One Hundred Years Ago - 5 August 1913
One hundred years ago, 5 August 1913, Tuesday, The Tulsa World reported on it's front page headline stories: "Blind Senator Visits Tulsa." Thomas P. Gore said tariff would be passed some time that month of August 1913. The news article was written by Glenn Condon.
As the write-up begins, the senate would pass the Underwood_Simmons tariff bill before the end of the month of August, 1913. T. P. Gore, the blind senator from Oklahoma, was in Tulsa on 4 August 1913 and said, "And we will then take up the currency reform bill, which, it appears at this time, will keep us busy until late in the fall."
Senator Gore stopped off in Tulsa for severel hours to "visit with the boys." Gore was on his way to Lawton, his home, where Wednesday he would deliver an address at the anniversary celebration which started the day before. He was taking a week's respite from his labors at Washington, just to attend the affair at Lawton.
The senator was found by the newspaper reporters on Main street, where he was surrounded by a bunch of Democratic politicians, all eager to grasp his hand. He had a smile and a word for them all. W. E. Rhode, ex-mayor of Tulsa, who had the senator in charge, spied the anxious scribes.
One by one the interview seekers were introduced to the nationally famous individual. Some of them he knew.

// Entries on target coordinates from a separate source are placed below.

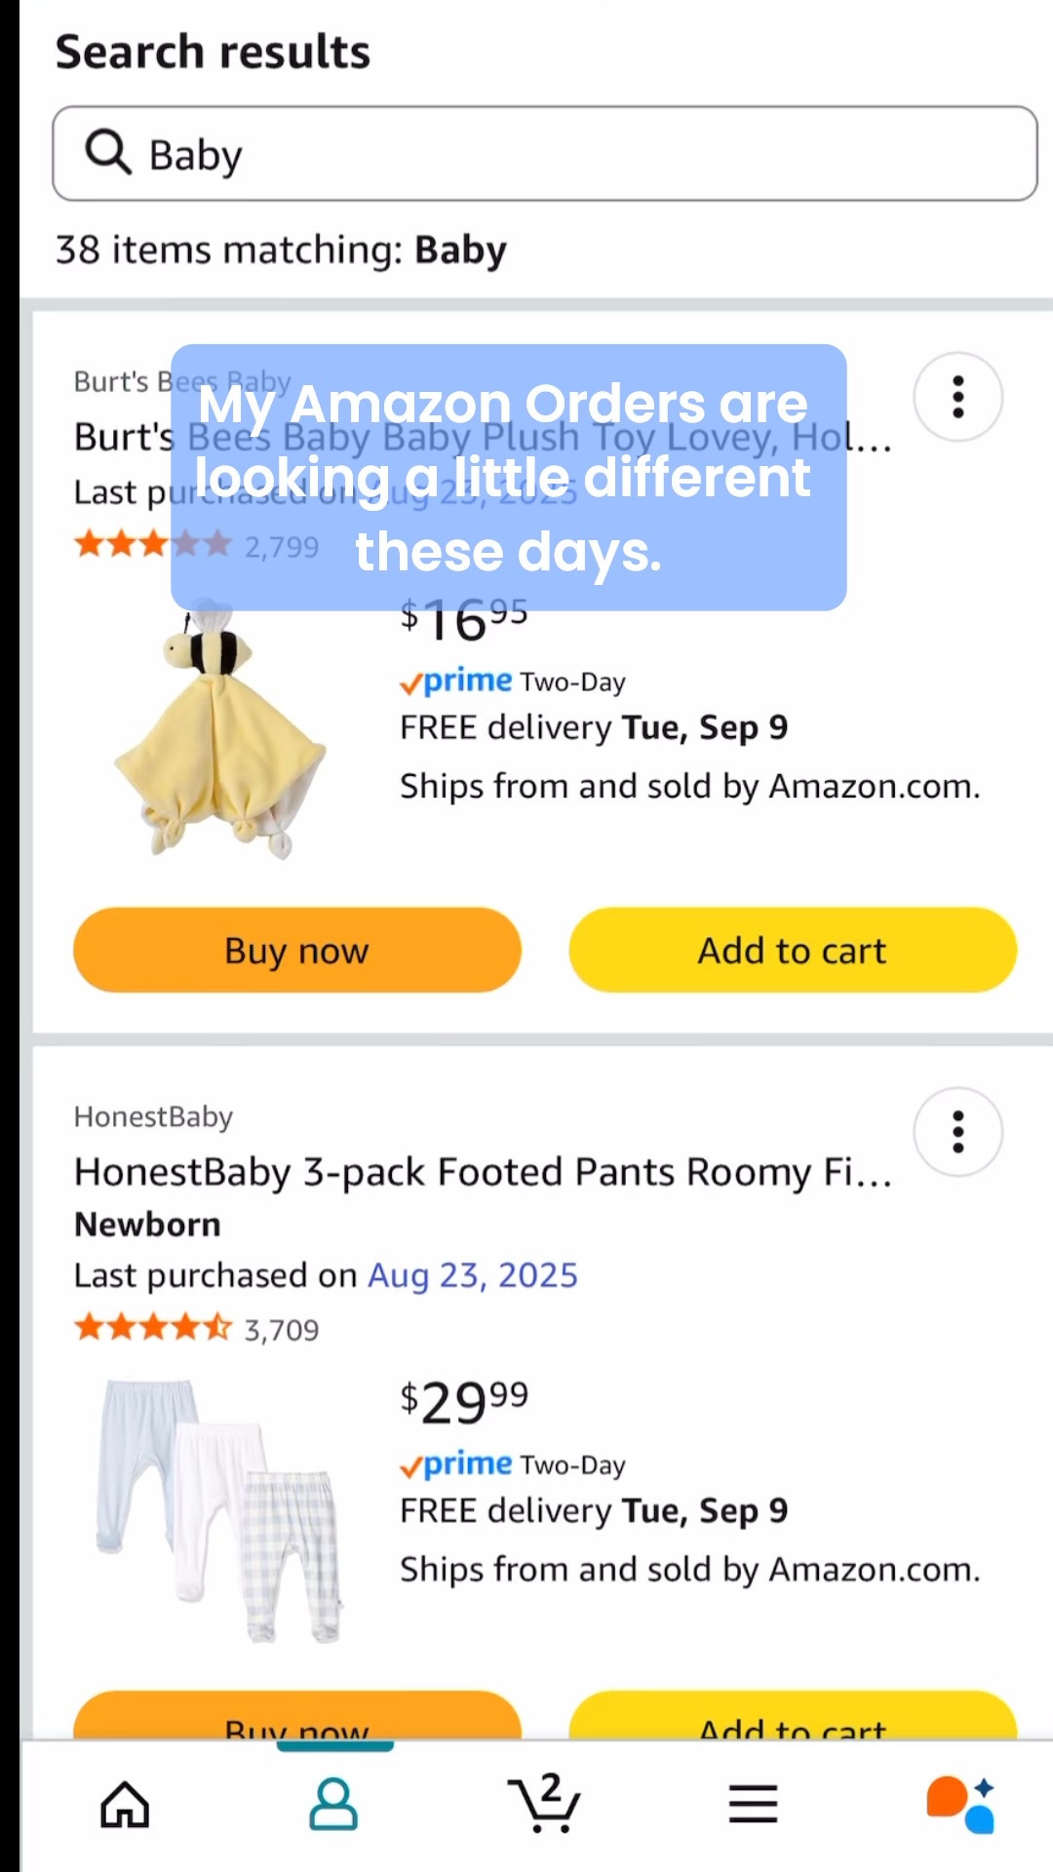The height and width of the screenshot is (1872, 1053).
Task: Click the magnifying glass search icon
Action: [108, 153]
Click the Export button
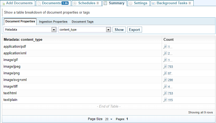 [x=134, y=30]
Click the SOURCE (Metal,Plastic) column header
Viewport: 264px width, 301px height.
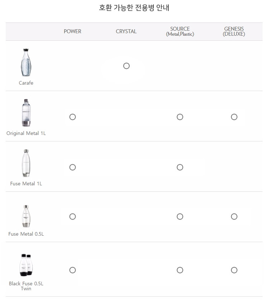pyautogui.click(x=180, y=31)
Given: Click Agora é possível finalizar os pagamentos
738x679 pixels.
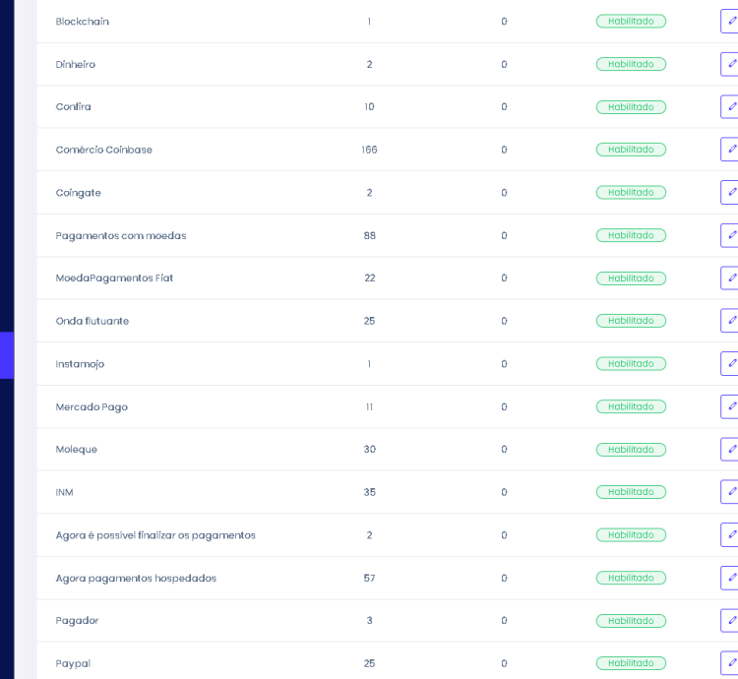Looking at the screenshot, I should click(155, 535).
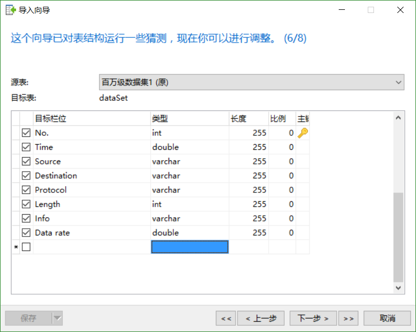Click the primary key icon beside No.
Viewport: 416px width, 332px height.
point(302,133)
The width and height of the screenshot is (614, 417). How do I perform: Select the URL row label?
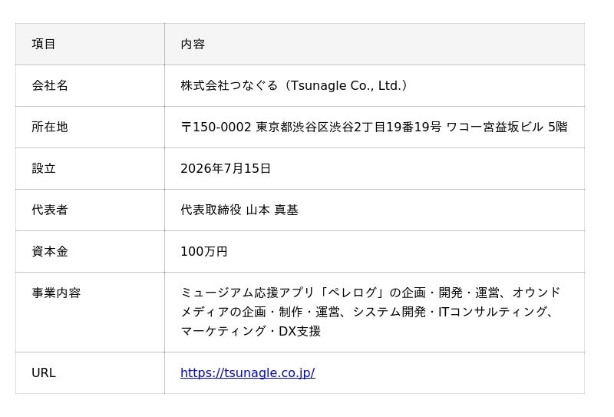click(44, 372)
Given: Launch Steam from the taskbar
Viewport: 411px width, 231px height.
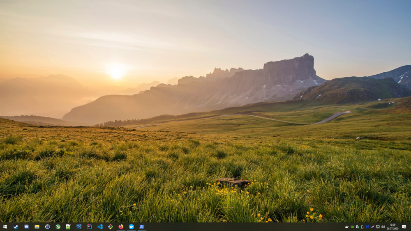Looking at the screenshot, I should 16,226.
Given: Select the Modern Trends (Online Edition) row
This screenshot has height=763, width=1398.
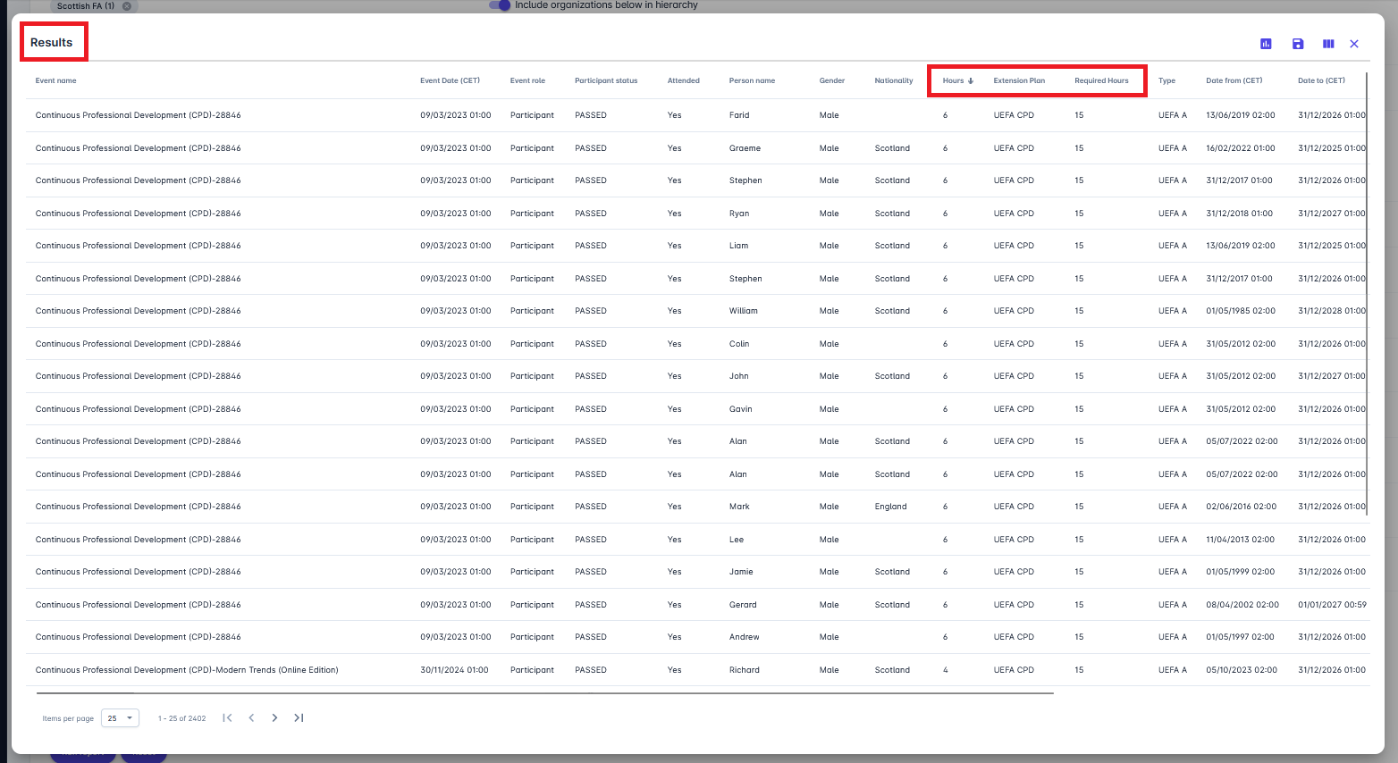Looking at the screenshot, I should pos(187,670).
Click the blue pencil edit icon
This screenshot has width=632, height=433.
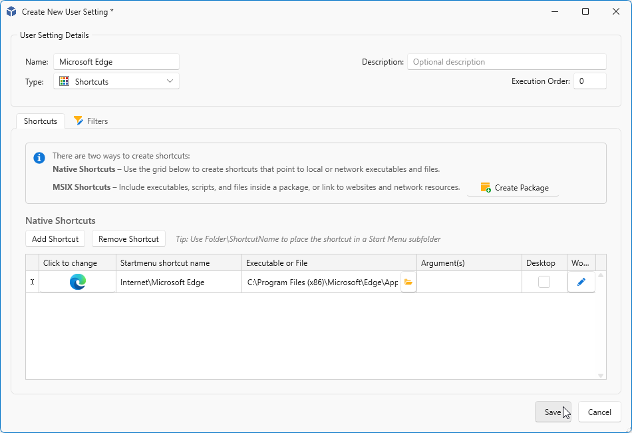[x=581, y=282]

Gore smilingly replied when one of the gang grasped his hand, "Yes, I remember you, for you helped us serve punch at a reception in our Washington home last March 5th (1913)."
When one of the more bashful news probes asked, "Can we talk with you a minute?" The innocent query brought forth affable, ingenious and vote-getting kind of reply that had twice sent Thomas P. Gore to the United States senate and may do so again in 1915.
Gore replied, "Isn't a minute a mighty short time?" Gore retorted with one of those cute little gestures that he used on the lecture platform. "We can't get very far along in that length of time."
The Main street group of reporters trekked down the street to a barber shop where the distinguished citizen was to get his travel whiskers amputated. AS the barber shaved the senator talked. There was no question that he did not have an instant and clever reply for. Nobody asked him about the probability of the rejuvenation of the Sphinx, or the possibility of Sylvia Pankhurst becoming a candidate for the ambassadorship to Liberia, but if these questions had been propounded to him there was no the slightest doubt but what he would have answered them quicker than it took him to repudiate the charges of Mrs. Bond.
They asked him about the tariff. "It's going through with but few changes," he replied. "and will be passed some time in August. They (meaning the republicans) are doing a lot of useless debating, but we just sit quietly by and listen. When the time comes we will cast our votes and the bill bill be passed. We shall then immediately take up the currency question. My colleague, Senator Owen, is chairman of the currency committee, of course, so is naturally playing an important part in that forthcoming legislation. It will be a long hard battle, and we will still be fighting over it when the snowbirds come to the capital. The Republicans are holding off the action on the tariff matter now for the sole purpose of trying to debate us out of an early start on the currency bill. They do not want it to come up at this session."
When T. P. Gore was asked when his term expired, he replied, "Never!" And added the feigned correction, "Oh, you mean my present term. Well, it expires March 4, 1915."